123 Ill.App.3d at 833-834, 78 Ill.Dec. at 937, 462 N.E.2d at 1291.

Grant Park’s allegations, however, are not limited to damage to and defects in Bazzi’s own work and products. Rather Grant Park alleges damage to the structure of a building already in existence. In construing policy language which Ohio argues is identical to that before us now, the Illinois Supreme Court held:

Damage to property other than the insured’s own work or product, arising from breach of a warranty that work will be done in a workmanlike manner, is expressly not excluded under [the policy]. In short, ‘the policy in question does not cover an accident of faulty workmanship but rather faulty workmanship which causes an accident.’ (Weedo v. Stone-E-Brick, Inc. (1979), 81 N.J. 233, 249, 405 A.2d 788, 796.)
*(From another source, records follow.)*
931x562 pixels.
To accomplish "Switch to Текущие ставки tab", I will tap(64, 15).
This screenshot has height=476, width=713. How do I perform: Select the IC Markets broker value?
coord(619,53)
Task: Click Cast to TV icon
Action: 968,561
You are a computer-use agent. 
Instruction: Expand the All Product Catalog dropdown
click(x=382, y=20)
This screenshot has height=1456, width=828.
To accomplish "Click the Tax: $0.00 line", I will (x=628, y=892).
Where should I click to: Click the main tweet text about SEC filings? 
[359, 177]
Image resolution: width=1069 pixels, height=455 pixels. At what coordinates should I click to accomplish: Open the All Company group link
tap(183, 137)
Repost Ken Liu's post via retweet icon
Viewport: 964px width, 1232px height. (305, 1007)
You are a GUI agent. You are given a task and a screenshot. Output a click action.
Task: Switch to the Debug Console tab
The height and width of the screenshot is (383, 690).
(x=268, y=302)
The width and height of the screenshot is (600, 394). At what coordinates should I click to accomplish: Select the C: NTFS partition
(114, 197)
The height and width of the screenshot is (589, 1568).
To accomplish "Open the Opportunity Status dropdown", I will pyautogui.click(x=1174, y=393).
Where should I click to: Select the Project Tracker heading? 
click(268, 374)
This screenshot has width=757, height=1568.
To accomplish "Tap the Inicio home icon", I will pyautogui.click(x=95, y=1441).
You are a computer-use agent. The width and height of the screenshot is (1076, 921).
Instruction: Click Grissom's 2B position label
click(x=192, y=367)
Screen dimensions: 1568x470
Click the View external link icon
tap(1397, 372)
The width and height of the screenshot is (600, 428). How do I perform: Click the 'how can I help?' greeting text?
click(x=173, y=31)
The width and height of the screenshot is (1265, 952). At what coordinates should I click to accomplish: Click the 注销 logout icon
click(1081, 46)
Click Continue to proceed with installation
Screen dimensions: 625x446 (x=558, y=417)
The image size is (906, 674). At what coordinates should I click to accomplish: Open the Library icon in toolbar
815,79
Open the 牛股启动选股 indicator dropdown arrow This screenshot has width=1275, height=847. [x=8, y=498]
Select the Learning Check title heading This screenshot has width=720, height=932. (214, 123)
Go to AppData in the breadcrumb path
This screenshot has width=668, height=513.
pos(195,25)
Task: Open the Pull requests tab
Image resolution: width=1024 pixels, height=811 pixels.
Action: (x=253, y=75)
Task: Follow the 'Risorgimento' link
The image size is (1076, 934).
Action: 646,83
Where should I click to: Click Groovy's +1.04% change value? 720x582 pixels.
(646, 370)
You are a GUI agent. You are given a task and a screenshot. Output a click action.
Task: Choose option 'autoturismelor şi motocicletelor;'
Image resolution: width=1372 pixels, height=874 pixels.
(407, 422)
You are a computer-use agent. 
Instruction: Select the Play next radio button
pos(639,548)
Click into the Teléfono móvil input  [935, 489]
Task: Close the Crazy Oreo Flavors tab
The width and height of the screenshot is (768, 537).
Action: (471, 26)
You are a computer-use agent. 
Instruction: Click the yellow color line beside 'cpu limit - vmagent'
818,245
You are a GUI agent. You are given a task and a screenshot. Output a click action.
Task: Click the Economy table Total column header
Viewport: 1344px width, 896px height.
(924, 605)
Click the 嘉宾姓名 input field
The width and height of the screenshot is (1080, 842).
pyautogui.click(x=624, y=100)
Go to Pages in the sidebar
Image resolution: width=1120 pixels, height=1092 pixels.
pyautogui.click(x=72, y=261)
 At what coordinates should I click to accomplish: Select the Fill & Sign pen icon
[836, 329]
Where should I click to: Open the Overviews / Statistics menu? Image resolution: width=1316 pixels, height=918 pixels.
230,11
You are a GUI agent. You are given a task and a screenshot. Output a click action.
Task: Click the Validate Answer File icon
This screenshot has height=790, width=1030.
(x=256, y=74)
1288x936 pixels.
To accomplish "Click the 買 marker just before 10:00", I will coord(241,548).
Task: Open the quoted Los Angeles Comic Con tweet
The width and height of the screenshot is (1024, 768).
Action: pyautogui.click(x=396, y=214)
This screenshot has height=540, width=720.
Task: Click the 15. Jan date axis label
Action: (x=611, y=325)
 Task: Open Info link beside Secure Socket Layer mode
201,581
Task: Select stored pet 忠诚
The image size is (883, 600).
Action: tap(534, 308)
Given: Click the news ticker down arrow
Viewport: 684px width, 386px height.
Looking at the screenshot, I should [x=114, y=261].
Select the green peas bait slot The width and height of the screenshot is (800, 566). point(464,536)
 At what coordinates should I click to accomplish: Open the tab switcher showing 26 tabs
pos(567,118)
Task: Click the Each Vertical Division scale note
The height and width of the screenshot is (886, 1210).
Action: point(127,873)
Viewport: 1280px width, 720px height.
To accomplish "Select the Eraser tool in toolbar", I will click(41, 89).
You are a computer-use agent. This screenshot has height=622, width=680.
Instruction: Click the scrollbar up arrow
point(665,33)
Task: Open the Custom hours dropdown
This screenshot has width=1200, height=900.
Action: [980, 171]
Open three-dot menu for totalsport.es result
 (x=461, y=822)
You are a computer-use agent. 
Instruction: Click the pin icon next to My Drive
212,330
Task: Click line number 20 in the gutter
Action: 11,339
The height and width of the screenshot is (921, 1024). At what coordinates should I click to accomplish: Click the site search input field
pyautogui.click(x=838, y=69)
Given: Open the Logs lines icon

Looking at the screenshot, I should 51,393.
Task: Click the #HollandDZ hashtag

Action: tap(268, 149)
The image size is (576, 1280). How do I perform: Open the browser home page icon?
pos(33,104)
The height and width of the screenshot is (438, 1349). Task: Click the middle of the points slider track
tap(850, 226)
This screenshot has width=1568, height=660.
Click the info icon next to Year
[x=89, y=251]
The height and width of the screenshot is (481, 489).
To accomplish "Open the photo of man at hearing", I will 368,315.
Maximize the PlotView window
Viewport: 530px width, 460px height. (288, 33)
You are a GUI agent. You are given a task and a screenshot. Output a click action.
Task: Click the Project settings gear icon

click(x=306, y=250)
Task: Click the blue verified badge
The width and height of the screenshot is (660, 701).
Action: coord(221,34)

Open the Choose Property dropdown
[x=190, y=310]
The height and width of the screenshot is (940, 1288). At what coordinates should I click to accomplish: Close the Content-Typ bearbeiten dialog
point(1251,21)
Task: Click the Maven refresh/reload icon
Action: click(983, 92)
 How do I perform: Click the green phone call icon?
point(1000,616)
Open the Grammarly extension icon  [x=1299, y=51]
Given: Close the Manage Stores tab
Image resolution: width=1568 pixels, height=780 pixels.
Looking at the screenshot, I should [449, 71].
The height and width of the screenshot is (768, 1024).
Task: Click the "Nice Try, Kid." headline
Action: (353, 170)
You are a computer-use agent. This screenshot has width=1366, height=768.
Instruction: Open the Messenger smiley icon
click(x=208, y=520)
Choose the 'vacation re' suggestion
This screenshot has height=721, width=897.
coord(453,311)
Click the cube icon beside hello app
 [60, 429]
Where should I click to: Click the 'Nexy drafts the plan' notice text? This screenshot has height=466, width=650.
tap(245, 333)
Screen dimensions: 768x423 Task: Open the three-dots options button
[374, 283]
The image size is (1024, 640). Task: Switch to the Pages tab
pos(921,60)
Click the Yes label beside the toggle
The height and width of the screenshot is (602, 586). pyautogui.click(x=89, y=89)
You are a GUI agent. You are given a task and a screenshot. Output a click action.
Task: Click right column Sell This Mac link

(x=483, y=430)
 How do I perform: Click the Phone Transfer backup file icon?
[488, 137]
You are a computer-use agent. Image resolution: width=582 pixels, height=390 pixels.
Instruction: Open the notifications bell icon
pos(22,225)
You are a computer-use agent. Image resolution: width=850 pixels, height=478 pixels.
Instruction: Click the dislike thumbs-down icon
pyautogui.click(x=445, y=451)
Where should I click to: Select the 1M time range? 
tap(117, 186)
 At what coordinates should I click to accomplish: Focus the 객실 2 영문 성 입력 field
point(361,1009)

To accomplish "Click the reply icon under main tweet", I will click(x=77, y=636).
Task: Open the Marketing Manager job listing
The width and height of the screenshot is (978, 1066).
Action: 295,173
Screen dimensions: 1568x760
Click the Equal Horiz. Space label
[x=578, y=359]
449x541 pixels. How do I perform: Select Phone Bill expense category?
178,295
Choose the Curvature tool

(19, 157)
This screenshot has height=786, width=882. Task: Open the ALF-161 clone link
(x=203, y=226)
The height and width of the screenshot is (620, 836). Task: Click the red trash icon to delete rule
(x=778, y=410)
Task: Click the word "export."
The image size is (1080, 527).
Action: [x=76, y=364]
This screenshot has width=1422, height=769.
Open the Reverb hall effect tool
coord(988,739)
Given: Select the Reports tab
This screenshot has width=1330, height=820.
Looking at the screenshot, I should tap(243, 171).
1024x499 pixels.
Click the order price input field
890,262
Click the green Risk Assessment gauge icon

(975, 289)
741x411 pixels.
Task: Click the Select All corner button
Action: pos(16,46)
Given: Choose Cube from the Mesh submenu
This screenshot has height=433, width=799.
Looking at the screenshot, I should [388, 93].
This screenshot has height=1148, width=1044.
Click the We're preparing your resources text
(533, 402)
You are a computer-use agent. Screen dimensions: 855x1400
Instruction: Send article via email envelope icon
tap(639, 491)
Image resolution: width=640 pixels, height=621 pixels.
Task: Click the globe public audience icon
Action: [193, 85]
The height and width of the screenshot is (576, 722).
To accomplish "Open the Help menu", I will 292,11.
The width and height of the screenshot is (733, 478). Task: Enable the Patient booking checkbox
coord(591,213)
Brochu, 105 Ill.2d at 498, 86 Ill.Dec. at 499, 475 N.E.2d at 878 (emphasis in original). All of the above cases cited by Ohio involve damage solely to the product or work of the insured. For example, Brochu and Qualls involved defects in the construction of new homes and Consumers Construction defects in the construction of a new school, while Sentry involved deterioration and corrosion in heat exchangers and air conditioning compressors supplied by the insured. Had Bazzi contracted to construct an entirely new building for Grant Park, any damage to or defects in that building, which would be defined as the property or work product of Bazzi, would not be covered under the policy. But that is not the case now before us. Because the Grant Park complaint alleges damage to property other than Bazzi’s own work or product, namely the structure of the existing garage, the district court properly concluded that the state court action states a claim for property damage that is potentially within the coverage of the insurance policy.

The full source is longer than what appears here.